Professor Kenitiro graduou-se no curso de geologia da Faculdade de Filosofia Ciências e Letras da USP, em 1962, e ingressou de imediato no seu primeiro emprego como geólogo, na Petrobrás. Em 1965, iniciou impressionante carreira acadêmica na USP. Num período de apenas cinco anos, entre 1968 e 1973, defendeu Tese de Doutoramento orientada pelo Prof. Dr. Setembrino Petri, sobre a geologia da Bacia de Taubaté, realizou pós-doutorado na Universidade de Tóquio e apresentou Tese de Livre-Docência acerca da então chamada Formação Bauru. Manteve o ritmo de trabalho nos anos seguintes: tesoureiro da Sociedade Brasileira de Geologia (SBG) por quatro gestões consecutivas, de 1973 a 1981; fundador, em 1984, da Associação Brasileira de Estudos do Quaternário, a Abequa, a qual presidiu com desenvoltura por três gestões; Professor Titular do Instituto de Geociências (IGc) da USP em 1986.
Sua produção bibliográfica está possivelmente entre as mais extensas da geologia sedimentar brasileira: 171 artigos publicados em periódicos mais 95 artigos completos e 272 resumos em anais de eventos.

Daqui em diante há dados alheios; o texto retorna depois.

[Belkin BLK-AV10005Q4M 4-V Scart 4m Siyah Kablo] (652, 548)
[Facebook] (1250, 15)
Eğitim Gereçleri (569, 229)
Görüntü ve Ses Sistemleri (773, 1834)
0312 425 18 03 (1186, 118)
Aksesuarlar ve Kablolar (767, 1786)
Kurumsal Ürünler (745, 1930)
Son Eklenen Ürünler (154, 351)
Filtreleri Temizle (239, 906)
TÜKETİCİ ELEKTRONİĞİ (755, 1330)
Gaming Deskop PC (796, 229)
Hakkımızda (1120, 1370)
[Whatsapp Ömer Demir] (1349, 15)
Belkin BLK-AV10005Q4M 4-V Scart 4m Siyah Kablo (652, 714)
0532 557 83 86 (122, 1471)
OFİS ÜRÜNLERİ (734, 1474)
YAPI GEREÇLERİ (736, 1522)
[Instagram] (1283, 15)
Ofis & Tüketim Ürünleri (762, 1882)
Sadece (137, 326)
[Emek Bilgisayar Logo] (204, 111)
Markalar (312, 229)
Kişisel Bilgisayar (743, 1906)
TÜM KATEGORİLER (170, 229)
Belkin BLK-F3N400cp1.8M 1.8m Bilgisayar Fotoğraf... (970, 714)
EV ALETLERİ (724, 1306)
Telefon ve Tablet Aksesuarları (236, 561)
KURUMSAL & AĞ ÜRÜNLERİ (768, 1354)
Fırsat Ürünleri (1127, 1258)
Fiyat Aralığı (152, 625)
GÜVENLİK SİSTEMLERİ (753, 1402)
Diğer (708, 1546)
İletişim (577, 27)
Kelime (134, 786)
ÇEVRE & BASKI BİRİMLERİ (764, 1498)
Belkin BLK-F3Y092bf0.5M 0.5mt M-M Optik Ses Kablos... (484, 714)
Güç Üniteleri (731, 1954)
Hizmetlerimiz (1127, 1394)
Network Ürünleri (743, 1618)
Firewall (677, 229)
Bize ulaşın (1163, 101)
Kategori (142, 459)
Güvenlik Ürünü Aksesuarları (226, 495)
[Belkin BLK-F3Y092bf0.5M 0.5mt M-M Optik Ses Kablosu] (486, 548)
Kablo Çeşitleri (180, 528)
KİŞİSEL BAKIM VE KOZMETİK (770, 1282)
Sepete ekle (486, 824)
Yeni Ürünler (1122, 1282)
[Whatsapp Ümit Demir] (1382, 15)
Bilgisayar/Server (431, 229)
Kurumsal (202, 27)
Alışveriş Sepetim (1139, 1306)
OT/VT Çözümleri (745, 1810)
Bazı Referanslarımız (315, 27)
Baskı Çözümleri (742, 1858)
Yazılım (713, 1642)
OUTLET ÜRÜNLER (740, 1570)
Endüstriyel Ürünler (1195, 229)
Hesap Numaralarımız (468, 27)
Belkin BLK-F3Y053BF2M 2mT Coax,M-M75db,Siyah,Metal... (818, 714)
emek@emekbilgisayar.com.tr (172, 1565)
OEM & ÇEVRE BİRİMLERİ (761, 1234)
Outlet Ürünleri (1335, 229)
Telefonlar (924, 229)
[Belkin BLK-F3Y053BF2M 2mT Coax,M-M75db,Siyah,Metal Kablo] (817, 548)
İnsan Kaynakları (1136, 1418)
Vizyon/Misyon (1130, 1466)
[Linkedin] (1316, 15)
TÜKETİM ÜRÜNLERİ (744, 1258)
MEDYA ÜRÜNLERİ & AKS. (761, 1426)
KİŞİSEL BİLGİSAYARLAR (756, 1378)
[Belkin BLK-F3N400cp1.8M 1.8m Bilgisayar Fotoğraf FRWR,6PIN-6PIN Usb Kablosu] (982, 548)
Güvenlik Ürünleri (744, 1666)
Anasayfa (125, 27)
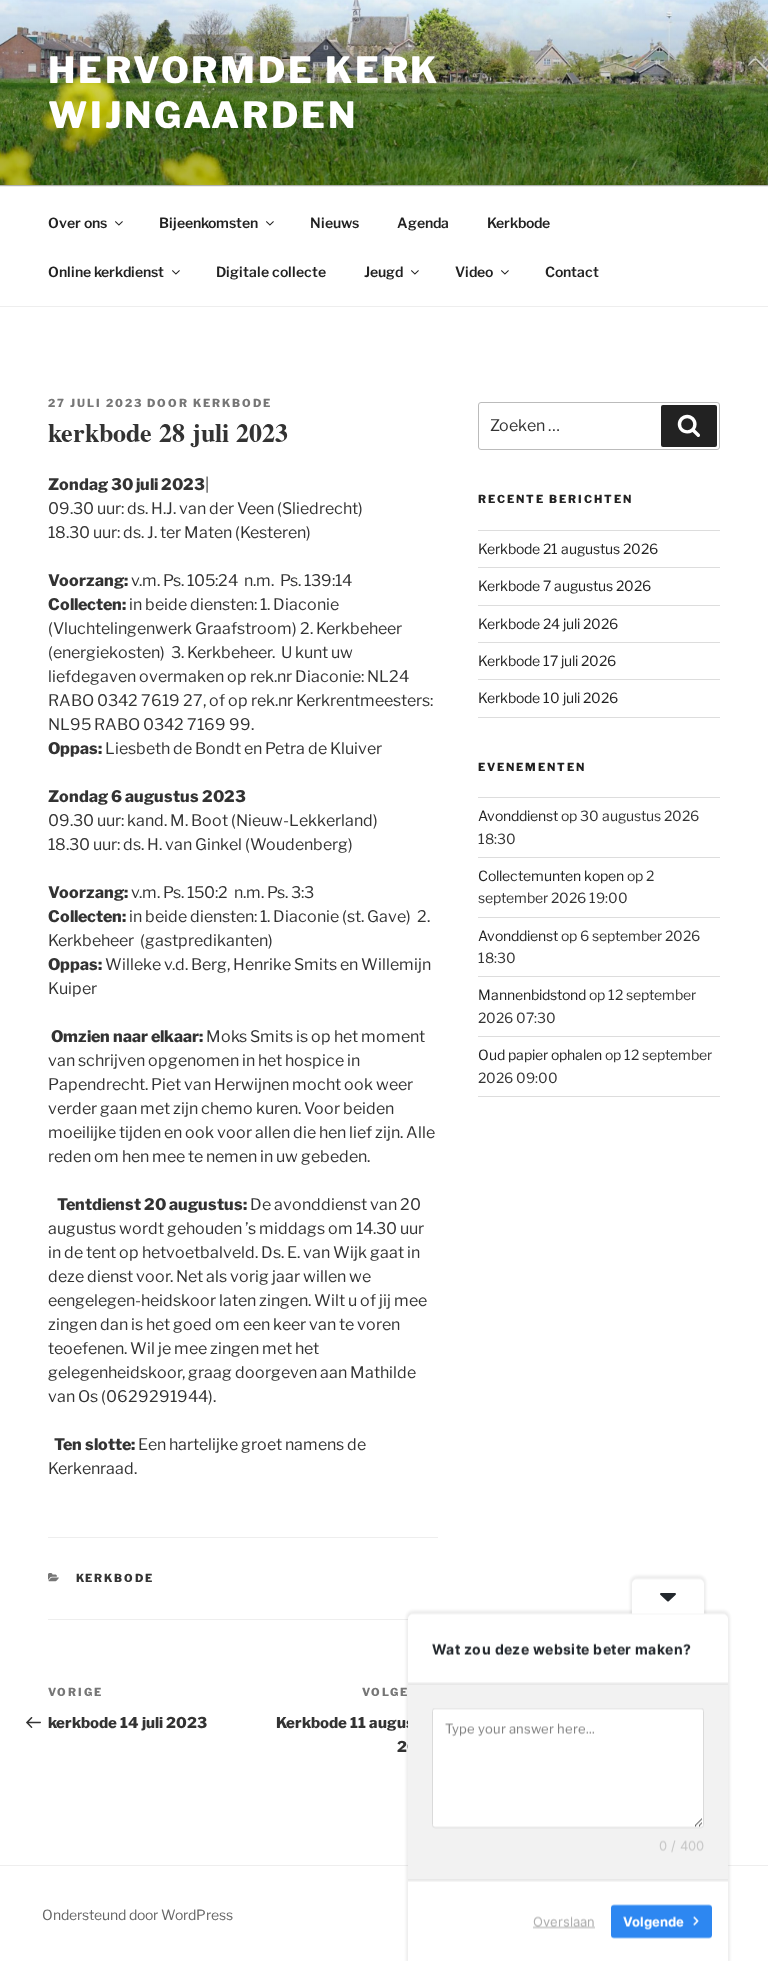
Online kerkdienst (106, 271)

Ainda que os números impressionem até mesmo quem não acredita em avaliações quantitativas, há pelo menos três aspectos ainda mais singulares nessa produção: em primeiro lugar, o ecletismo dos temas dentro da geologia sedimentar; em segundo lugar, o zelo e o respeito pela língua portuguesa, tão surpreendente para um descendente de imigrantes japoneses, quanto natural em um país onde as autoridades da língua atendem por nomes como Cegalla, Sacconi e Pasquale; por último, e mais curioso, suas figuras artesanais a nanquim, feitas de próprio punho, que ao longo dos anos desafiariam coreldraws, autocads e congêneres.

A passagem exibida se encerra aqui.